PETIKAN TEKS:
--

Judul: Ayahku (Bukan) Pembohong
Penulis: Tere Liye
Penerbit: PT Gramedia Pustaka Utama
Tahun Terbit: 2011
Jumlah Halaman: 304 hlm

Adakah dari kalian yang tumbuh besar dengan dongeng?

Dongeng sejatinya adalah salah satu media yang paling ampuh untuk menyampaikan nilai-nilai moral, spiritual, serta motivasi kepada anak-anak. Secara kognitif, dongeng dapat menambah perbendaharaan kata anak, serta konon anak-anak yang tumbuh dengan dongeng dari buku akan lebih mudah belajar membaca ketimbang yang tidak dibesarkan dengan dongeng, Selain itu, dongeng juga dapat membentuk bonding yang kuat antara anak dan orangtua (yang suka mendongeng tentunya). Oia, saya bahkan belum menyebut tentang minat baca anak yang dapat distimulasi melalui dongeng. Dan masih banyak lagi manfaat dongeng bagi anak-anak yang kalau saya uraikan semua, maka niscaya tulisan ini akan tampak seperti esai mengenai manfaat dongeng bagi tumbuh kembang anak. xD

Long, long time ago, saya adalah salah satu dari anak-anak yang dibesarkan dengan dongeng. Mama adalah pendongeng favorit saya. Dan “Si Mbak”, atau Asisten Rumah Tangga Mama kala itu adalah pendongeng kedua favorit saya.

Selamanya saya akan berterima kasih, karena cerita Mama yang dikonfirmasi oleh si Mbak yang berjudul “Titian Rambut Dibelah Tujuh” sangat merasuk dalam hati dan pikiran saya. Sampai-sampai ada masa ketika saya duduk di bangku sekolah dasar, saya menangis karena takut membayangkan akan berjalan seorang diri di atas titian rambut dibelah tujuh. Bukankah hari pengadilan-Nya sungguh menakutkan?

Anyway, Tere Liye menjadikan dongeng sebagai benang merah hubungan Dam dan Ayah-nya, tokoh utama dalam novel berjudul “Ayahku (bukan) Pembohong” ini. Ayah memegang peran penting dalam tumbuh kembang seorang Anak, kalau tidak mau disebut yang terpenting. Ayah Dam, lelaki paling jujur di kotanya, mendidik Dam dengan dongeng yang sarat nilai. Dongengnya pun bukan sembarang dongeng, melainkan dongeng mengenai pengalaman pribadi sang Ayah.

--

DATA HASIL EKSTRAKSI:
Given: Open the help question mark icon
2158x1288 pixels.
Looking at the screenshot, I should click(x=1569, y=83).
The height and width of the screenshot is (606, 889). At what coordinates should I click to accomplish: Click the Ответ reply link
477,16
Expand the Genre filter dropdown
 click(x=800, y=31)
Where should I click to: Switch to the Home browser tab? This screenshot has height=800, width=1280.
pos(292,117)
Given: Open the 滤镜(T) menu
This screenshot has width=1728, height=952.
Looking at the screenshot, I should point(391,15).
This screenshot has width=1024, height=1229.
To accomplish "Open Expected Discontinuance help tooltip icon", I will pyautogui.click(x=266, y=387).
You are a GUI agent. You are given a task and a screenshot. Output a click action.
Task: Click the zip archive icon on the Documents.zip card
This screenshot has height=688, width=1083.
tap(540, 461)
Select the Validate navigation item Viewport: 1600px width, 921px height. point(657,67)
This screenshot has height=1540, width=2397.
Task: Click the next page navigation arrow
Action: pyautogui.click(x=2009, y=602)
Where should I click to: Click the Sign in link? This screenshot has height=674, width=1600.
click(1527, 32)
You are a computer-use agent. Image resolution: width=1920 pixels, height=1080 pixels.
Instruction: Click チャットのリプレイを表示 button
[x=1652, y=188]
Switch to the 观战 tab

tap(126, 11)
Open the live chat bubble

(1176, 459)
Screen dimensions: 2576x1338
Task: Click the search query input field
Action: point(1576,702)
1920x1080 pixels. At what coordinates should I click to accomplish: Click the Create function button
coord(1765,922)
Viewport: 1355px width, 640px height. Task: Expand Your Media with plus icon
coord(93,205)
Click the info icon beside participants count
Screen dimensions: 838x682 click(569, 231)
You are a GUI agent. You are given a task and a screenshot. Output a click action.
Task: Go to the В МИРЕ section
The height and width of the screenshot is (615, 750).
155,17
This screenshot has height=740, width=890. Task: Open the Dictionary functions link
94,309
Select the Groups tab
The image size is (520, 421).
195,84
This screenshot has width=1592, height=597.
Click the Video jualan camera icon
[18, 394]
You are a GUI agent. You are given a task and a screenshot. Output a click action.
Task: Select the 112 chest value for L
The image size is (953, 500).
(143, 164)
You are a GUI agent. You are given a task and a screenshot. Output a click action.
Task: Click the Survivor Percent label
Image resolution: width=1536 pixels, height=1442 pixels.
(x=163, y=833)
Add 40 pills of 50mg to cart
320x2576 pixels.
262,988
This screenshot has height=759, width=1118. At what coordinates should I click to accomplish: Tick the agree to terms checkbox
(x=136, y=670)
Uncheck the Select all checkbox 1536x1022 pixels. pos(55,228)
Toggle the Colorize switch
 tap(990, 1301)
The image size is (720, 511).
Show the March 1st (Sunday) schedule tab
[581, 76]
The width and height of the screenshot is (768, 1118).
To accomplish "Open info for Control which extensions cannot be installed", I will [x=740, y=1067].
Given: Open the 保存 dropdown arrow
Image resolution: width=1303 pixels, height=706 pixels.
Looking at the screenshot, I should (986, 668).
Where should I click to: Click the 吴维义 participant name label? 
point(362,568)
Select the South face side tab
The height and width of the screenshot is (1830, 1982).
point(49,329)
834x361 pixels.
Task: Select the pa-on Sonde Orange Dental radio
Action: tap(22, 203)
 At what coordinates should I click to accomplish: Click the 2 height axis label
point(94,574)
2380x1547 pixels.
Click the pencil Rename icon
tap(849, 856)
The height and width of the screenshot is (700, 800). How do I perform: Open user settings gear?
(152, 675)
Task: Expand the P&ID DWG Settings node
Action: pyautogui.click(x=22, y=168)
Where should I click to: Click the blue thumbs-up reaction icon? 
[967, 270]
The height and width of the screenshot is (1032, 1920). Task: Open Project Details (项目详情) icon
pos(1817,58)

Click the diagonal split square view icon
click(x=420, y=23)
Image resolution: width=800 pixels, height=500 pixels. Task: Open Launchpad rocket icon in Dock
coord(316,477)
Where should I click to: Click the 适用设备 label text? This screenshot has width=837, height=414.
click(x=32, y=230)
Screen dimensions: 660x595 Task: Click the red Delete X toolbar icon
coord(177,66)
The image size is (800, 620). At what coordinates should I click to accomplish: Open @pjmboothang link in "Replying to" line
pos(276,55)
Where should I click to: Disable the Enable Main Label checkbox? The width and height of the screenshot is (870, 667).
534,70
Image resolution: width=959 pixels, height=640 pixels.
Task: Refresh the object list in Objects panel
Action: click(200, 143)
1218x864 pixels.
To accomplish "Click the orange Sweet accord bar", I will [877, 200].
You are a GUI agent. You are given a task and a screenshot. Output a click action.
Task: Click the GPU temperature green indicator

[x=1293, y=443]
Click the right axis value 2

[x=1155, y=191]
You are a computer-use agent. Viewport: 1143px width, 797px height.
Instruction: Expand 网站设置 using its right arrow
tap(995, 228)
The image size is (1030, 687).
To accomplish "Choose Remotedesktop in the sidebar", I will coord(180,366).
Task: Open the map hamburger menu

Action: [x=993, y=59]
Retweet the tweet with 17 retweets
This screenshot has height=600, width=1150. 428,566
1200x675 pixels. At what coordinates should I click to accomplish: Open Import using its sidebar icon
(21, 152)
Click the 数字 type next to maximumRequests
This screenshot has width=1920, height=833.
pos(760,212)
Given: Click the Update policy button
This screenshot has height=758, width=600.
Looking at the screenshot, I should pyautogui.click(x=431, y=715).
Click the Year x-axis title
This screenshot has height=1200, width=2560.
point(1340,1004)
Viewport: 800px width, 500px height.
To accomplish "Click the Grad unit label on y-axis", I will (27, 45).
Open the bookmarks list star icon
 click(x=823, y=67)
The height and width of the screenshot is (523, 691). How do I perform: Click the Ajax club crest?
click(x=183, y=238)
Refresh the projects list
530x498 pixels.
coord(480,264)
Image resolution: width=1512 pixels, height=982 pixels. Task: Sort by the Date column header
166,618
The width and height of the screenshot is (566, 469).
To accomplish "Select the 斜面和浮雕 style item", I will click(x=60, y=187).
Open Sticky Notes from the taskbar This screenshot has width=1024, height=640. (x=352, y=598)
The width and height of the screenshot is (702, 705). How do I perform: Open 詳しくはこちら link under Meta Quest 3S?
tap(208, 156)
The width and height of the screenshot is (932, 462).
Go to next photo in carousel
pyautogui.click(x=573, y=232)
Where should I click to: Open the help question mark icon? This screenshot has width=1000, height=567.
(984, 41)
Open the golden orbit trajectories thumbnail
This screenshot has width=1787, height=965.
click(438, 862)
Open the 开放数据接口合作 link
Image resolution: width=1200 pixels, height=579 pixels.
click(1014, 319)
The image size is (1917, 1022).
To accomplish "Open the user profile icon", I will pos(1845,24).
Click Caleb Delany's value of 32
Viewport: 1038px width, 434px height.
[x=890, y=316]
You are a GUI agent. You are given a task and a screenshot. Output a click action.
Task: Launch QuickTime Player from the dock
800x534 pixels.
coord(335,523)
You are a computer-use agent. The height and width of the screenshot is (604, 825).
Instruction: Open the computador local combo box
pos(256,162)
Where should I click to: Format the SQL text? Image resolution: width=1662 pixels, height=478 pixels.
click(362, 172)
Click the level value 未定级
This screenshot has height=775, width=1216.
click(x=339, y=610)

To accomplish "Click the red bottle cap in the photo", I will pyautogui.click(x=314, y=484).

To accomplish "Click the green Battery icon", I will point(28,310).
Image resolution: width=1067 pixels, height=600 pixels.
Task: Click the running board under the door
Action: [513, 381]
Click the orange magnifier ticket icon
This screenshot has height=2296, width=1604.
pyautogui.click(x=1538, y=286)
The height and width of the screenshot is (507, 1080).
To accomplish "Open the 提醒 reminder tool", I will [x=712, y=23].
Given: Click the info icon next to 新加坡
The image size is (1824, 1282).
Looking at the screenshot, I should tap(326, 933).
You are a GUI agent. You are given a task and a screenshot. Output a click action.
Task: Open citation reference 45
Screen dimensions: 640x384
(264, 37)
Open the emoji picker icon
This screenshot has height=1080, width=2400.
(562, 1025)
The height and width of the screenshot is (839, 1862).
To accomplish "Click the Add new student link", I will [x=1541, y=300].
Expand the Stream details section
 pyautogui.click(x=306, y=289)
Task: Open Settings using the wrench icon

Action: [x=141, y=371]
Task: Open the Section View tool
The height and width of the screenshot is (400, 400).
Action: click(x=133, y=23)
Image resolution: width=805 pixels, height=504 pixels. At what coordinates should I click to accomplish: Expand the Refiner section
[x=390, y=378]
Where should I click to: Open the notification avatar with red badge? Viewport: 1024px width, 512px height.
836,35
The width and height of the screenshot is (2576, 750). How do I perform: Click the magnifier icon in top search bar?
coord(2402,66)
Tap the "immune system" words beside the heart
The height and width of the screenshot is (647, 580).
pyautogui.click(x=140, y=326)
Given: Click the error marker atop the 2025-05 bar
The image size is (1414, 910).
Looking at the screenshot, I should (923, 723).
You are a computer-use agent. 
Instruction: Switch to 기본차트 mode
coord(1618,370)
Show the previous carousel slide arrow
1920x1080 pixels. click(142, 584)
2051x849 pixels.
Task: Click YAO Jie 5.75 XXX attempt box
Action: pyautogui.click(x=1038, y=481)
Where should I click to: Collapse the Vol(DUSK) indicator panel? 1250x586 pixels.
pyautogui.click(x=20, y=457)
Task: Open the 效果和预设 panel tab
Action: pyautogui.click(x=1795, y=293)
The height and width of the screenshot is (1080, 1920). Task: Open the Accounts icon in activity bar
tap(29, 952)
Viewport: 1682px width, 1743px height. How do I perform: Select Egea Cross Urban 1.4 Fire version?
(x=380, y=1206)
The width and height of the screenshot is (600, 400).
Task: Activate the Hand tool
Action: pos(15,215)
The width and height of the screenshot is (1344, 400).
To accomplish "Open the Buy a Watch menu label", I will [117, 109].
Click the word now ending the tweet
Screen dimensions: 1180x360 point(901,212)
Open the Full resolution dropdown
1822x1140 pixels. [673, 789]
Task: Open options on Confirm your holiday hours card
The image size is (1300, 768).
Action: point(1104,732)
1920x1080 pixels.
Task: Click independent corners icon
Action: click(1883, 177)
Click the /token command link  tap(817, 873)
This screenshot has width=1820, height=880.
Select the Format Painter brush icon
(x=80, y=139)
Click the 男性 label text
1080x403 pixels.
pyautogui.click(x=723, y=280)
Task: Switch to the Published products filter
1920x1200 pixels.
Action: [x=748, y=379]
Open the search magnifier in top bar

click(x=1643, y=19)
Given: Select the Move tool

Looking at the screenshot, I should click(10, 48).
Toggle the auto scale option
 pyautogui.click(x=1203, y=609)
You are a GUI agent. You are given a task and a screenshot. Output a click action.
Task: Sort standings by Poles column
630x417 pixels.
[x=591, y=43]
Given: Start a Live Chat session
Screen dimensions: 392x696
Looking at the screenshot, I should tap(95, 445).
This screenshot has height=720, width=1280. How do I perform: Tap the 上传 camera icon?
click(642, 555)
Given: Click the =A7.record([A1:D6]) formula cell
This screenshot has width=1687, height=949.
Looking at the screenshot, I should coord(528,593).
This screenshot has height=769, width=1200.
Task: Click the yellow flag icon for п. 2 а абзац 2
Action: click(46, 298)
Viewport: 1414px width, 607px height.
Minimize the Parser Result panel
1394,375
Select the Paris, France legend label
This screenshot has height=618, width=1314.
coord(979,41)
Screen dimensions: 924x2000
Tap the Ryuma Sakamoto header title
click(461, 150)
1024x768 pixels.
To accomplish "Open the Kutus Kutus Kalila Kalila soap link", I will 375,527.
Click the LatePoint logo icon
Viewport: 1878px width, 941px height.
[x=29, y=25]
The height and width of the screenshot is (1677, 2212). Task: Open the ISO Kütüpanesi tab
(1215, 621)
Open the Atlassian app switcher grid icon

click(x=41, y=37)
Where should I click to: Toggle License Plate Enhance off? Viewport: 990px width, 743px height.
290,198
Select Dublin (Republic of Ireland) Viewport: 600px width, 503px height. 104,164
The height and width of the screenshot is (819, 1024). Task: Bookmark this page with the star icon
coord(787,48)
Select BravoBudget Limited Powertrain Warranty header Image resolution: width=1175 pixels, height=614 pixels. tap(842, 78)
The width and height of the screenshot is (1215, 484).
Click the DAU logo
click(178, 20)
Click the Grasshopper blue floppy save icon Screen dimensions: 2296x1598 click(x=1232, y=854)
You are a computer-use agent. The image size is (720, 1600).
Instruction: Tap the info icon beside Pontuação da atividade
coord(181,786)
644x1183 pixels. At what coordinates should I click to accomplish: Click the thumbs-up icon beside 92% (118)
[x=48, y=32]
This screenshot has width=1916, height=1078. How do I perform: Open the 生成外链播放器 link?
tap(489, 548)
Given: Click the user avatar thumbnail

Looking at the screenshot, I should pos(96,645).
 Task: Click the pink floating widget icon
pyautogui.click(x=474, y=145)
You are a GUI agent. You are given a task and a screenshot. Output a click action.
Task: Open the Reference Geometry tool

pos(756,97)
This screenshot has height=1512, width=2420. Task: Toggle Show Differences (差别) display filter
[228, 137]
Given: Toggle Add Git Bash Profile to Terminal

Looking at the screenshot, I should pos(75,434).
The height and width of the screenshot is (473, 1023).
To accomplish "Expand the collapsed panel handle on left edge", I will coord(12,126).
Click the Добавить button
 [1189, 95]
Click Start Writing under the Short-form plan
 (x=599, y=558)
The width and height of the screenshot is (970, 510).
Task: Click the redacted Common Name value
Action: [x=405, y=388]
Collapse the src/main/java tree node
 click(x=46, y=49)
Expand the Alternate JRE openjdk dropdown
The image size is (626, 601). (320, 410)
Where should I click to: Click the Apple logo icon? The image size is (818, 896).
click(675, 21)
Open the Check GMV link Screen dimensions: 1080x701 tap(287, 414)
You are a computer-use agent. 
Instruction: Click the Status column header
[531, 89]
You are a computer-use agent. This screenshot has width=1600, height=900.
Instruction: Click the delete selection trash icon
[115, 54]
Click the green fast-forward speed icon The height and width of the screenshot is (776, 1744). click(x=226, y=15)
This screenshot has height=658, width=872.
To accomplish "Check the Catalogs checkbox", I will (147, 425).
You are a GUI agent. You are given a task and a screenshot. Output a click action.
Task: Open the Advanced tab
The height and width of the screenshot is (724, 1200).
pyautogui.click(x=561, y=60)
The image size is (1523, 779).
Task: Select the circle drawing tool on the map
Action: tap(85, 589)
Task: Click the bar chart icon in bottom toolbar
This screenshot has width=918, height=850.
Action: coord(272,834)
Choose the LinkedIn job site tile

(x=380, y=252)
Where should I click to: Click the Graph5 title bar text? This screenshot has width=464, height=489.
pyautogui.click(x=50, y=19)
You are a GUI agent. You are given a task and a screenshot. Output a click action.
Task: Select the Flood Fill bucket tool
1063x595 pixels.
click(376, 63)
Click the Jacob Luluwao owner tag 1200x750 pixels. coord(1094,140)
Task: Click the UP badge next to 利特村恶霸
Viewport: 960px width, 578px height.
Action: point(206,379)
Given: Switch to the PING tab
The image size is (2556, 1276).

--

YANG PERLU DIKERJAKAN:
Tuliskan kembali secara persis bagian resensi novel di atas, mulai dari "Judul: Ayahku (Bukan)" hingga "besar dengan dongeng?", termasuk kedua bagian tersebut. Item-item di atas tidak diperlukan untuk mengerjakan latihan ini.

JAWABAN LATIHAN:
Judul: Ayahku (Bukan) Pembohong
Penulis: Tere Liye
Penerbit: PT Gramedia Pustaka Utama
Tahun Terbit: 2011
Jumlah Halaman: 304 hlm

Adakah dari kalian yang tumbuh besar dengan dongeng?